ナイチンゲールの沈黙

ナイチンゲールの沈黙

東城大学医学部付属病院、小児科病棟に勤務する浜田小夜。担当は、眼球に発生する癌網膜芽腫(レティノブラストーマ)の子供たち。眼球を摘出されてしまう彼らの運命に心を痛めた小夜は、子供たちのメンタルサポートを不定愁訴外来・田口公平に依頼する。
その渦中に、患児の父親が殺され、警察庁から派遣された加納警視正は院内捜査を開始する。小児科病棟や救急センターのスタッフ、大量吐血で緊急入院した伝説の歌姫、そこに厚生労働省の変人・白鳥圭輔も加わり、事件は思いもかけない展開を見せていく…。

正直,MYSCONの件がなかったらこの作品は読んでいなかったかもしれません。書評サイトなどを見ても,一作目の「チーム・バチスタの栄光」に比べて評価が低いし,その一作目に対する自分の評価も「まあまあ面白い」だし。でもまあ,せっかくトークショーに行くんだからと読んでみたのが正解だった。これ,普通に面白です。


辛口評価の理由もわからなくはないです。冴子や小夜の「歌」による現象がどうにもリアリティにかけるという部分はあります。展開が強引過ぎるところもあります。また,いろんな話が出てくるせいで,話の中心がぼやけてしまっているのも,欠点の一つではあるでしょう。

####

### やること
[A] 『ナイチンゲールの沈黙』の書評で、筆者がこの作品を読んでみた理由を1〜3文で説明してください。
[B] 『ナイチンゲールの沈黙』の書評を、最後の文に続けて書き進めること。

### 提供データ
####

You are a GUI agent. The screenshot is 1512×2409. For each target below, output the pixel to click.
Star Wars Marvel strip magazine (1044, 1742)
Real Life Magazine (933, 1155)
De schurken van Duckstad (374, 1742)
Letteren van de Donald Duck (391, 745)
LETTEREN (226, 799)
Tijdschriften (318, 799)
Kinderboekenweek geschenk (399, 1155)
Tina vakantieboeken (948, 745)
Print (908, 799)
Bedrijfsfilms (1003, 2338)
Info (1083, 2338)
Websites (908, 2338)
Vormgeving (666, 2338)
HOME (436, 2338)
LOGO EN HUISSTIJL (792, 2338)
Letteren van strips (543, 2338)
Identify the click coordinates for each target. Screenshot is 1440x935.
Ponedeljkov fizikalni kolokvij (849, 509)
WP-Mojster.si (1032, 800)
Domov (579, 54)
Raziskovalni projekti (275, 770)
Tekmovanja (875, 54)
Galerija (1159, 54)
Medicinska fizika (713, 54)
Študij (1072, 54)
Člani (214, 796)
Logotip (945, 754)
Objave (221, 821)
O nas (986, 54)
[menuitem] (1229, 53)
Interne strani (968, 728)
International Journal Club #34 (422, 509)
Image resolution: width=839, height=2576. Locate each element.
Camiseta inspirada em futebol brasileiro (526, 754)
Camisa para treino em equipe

####

### 練習の解答
[A] 筆者はMYSCONの件でトークショーに行くことになっていたので、せっかく行くのだからと読んでみた。その件がなければ、書評サイトでの評価が一作目「チーム・バチスタの栄光」より低く、一作目への自分の評価も「まあまあ面白い」だったため、読んでいなかったかもしれないと述べている。

[B]
これだけいろいろあっても,私が「チーム・バチスタ…」より楽しかったと言う理由は,なんと言ってもキャラクターでしょう。確かに前作もキャラクターが立っていて,それが評価されていました。確かに,私も魅力的だとは思いました。でも,どうも彼らのジメッとした感じというか,イヤミくささというか,なんとなく陰性なイメージが苦手なところもありました。でも今回は,そのイヤミくささがいい感じに抜けていて,とても魅力的になったと私は思います。「廊下トンビ」の兵藤先生なんか,カラッとした,いい感じのお間抜けキャラになっているしw また,新キャラの「デジタル・ハウンドドック」加納,その部下である玉川もなかなかいい感じ。またうるさい奴が出てきたぞ,てな感じで。まあ,白鳥よりは良識的だとは思いますがねw


これだけいろんなキャラクターが周囲にいる中で,メインの話になっている冴子や小夜といった歌姫,そして小児科の子供たちがいる。普通,ここまでやったら,誰が誰だかわからなくなったりしそうですが,私はそれが全然なかったです。どのキャラクターもしっかり印象に残っています。そして早くも前半から「海堂キャラクター・オールスター」をやっておいて,中盤になってついに真打登場!という感じで白鳥が出てきたときには,思わず頬が緩んでしまいました。話の中盤辺りでのワクワク感はすごいありましたねぇ。


残念なのは終盤,どうにも「ミステリ」な感じで決着をつけてしまったところ。いや,ミステリ作品だから当たり前なんだけれどw ただ,伊坂みたいにミステリ部分を自然に見せる技術があれば,物語終盤の「ミステリ臭さ」はなくなるんだろうと思いました。キャラクター・オールスターが,急に「火曜サスペンス」になってしまった感じという感じですかねぇ。。。終盤の展開はちょっとがっかりでした。


あと,前作の感想でも書きましたが,話の流れにはほとんど関係ないところでの小細工がやっぱりうまい。メインの話に絡んでくる伏線とかよりも,どうでもいいところでのネタのほうが面白いくらいです。次回作は「メディカル・エンターテイメント」じゃなくて,「ハイパーマンバッカス」で行くべきだと思います。絶対ないとは思いますがw


と,全然話の本筋に触れないままで感想は終了です。。。